Broncho Billy

BRONCHO BILLY


Gilbert M. Anderson (also known as Max Aronson) was a leading entrepreneur and actor who became prominent after playing multiple roles in The Great Train Robbery (1903). In 1907, Anderson and George K. Spoor founded the Essanay ("S" for Spoor, "A" for Anderson) Film Manufacturing Company, which would become one of the most prominent silent movie companies of the time. Anderson wrote, produced, and starred in hundreds of Western shorts, bringing to the screen its first cowboy hero, Broncho Billy, a character Anderson took from a popular series of stories by Peter Kyne.

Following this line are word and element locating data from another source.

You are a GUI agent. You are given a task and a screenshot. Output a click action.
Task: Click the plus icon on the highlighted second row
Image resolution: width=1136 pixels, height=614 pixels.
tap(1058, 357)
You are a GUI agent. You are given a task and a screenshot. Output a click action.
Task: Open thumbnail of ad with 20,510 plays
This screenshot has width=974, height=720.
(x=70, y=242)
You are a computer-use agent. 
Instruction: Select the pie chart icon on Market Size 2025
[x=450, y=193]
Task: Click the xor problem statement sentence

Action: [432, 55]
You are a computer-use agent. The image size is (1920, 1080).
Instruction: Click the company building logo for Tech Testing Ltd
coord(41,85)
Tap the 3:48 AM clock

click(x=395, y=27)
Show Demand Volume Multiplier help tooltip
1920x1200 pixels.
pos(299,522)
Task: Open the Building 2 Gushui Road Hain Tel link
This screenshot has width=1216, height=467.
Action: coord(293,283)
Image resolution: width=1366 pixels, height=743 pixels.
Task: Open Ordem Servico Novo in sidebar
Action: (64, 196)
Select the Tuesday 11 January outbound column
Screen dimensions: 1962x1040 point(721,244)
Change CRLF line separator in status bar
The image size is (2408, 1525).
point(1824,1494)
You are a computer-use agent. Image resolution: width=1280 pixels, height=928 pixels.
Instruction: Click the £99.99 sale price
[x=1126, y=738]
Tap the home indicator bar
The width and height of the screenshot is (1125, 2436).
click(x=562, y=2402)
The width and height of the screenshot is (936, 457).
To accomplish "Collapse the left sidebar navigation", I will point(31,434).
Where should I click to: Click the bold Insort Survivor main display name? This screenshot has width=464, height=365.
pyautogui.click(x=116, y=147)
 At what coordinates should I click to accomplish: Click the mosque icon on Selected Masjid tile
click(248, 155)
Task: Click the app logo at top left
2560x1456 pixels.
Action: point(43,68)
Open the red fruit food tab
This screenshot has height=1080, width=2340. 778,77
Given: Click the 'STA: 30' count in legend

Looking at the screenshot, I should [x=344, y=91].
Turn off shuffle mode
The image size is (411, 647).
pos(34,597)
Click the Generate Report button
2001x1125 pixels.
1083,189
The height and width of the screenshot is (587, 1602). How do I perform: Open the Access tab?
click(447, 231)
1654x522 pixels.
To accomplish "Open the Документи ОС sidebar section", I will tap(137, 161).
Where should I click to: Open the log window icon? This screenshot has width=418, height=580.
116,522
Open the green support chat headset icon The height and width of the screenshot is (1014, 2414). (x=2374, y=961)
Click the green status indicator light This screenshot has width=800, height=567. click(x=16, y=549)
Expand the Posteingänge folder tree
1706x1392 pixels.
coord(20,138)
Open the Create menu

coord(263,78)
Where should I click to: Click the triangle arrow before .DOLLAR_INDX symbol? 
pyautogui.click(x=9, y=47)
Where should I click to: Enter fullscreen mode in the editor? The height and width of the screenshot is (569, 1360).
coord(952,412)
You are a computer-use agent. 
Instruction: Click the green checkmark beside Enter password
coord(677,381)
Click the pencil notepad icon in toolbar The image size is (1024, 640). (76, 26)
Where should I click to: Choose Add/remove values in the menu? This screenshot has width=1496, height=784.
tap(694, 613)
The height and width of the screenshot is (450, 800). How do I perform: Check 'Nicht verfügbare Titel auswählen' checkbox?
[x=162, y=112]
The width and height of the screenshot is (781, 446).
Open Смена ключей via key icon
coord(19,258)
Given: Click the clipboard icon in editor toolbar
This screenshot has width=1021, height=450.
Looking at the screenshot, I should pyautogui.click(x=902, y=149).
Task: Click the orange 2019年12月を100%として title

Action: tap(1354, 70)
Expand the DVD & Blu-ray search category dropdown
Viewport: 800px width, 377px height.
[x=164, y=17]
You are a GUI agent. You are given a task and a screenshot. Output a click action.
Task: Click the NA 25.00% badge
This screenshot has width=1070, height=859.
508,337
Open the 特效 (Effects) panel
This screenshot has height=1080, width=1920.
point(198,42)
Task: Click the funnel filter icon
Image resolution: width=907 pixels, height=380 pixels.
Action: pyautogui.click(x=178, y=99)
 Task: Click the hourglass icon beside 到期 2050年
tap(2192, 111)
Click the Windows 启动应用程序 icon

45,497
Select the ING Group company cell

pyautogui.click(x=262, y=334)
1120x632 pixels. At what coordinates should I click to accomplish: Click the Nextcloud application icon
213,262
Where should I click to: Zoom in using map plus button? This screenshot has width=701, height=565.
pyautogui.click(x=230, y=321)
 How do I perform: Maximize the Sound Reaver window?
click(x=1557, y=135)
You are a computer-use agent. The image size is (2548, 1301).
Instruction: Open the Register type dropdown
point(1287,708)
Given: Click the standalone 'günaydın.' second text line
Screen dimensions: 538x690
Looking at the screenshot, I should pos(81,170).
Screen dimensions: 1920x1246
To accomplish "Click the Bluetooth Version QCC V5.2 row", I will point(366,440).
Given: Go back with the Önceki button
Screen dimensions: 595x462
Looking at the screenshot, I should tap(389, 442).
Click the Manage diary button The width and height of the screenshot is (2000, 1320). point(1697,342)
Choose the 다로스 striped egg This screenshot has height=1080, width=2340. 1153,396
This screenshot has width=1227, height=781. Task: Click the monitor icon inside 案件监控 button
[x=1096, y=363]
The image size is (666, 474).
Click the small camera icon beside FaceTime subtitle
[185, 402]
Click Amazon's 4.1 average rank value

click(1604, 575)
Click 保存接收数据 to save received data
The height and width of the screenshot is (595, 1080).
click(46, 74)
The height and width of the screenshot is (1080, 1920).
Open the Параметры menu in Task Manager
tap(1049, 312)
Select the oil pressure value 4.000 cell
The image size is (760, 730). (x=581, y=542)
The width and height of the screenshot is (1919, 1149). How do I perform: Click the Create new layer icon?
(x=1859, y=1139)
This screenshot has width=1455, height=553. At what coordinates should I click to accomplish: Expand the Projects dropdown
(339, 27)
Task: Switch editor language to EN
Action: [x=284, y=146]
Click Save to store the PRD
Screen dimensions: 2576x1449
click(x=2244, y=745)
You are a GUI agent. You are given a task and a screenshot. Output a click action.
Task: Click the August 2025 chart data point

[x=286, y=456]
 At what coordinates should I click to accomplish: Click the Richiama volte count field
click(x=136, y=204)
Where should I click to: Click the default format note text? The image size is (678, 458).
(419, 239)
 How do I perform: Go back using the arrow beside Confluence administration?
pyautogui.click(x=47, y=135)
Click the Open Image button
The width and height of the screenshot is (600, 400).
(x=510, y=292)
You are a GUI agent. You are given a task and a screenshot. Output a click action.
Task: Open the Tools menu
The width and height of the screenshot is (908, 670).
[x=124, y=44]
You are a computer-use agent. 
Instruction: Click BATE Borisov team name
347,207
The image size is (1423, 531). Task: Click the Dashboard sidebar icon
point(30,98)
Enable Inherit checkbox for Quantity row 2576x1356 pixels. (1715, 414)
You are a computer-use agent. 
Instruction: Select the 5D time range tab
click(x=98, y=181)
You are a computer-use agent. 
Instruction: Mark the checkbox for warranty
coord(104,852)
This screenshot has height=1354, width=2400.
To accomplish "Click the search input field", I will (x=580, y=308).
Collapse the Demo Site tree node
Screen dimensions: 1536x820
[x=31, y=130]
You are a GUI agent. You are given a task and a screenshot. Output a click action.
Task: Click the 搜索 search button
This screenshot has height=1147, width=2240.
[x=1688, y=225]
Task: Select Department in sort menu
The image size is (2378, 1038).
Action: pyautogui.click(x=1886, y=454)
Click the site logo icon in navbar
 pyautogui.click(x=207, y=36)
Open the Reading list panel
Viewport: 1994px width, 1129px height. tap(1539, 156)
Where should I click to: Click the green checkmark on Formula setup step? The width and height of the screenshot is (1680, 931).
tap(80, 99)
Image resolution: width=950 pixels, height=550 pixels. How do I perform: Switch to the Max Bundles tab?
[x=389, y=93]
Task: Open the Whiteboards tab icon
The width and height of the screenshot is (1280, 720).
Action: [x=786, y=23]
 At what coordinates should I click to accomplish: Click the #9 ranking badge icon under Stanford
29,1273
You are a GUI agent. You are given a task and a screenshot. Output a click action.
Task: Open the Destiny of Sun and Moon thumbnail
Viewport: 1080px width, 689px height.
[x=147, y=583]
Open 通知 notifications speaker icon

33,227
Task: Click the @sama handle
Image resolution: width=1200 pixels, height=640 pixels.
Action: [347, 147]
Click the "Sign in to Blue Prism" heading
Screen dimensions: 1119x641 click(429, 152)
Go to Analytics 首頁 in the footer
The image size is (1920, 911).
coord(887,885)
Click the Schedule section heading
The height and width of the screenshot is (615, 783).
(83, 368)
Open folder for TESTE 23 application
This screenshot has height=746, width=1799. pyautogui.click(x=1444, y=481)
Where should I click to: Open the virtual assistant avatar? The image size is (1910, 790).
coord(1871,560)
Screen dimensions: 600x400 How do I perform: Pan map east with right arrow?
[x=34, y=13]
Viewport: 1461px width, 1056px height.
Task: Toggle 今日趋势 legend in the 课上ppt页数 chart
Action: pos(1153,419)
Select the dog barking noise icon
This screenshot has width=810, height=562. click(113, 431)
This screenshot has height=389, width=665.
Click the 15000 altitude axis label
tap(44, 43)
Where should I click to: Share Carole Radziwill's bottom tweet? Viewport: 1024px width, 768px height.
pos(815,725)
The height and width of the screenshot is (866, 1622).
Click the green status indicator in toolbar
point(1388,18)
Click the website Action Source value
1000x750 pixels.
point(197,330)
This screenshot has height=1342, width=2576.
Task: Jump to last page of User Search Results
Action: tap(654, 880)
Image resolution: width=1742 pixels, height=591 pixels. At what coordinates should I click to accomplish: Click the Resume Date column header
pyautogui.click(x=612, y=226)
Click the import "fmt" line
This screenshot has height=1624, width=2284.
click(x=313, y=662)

Over the next seven years Essanay produced close to 400 Broncho Billy episodes, averaging one per week and installing Broncho Billy as one of the first recognizable characters in film history. Viewers responded enthusiastically, and Anderson became one of the screen's first stars. Broncho Billy was usually a noble character, but occasionally he played the good bad-man, an outlaw sporadically motivated to seek redemption after seeing a beautiful woman or an innocent child. Anderson used dime novels, pulp magazines, and stage melodramas as sources for his Broncho Billy stories. All of these silent shorts depicted Hispanics in a negative light, and some are among the most egregious of the period. The term "greaser" appears in some of the titles and was frequently used in the films.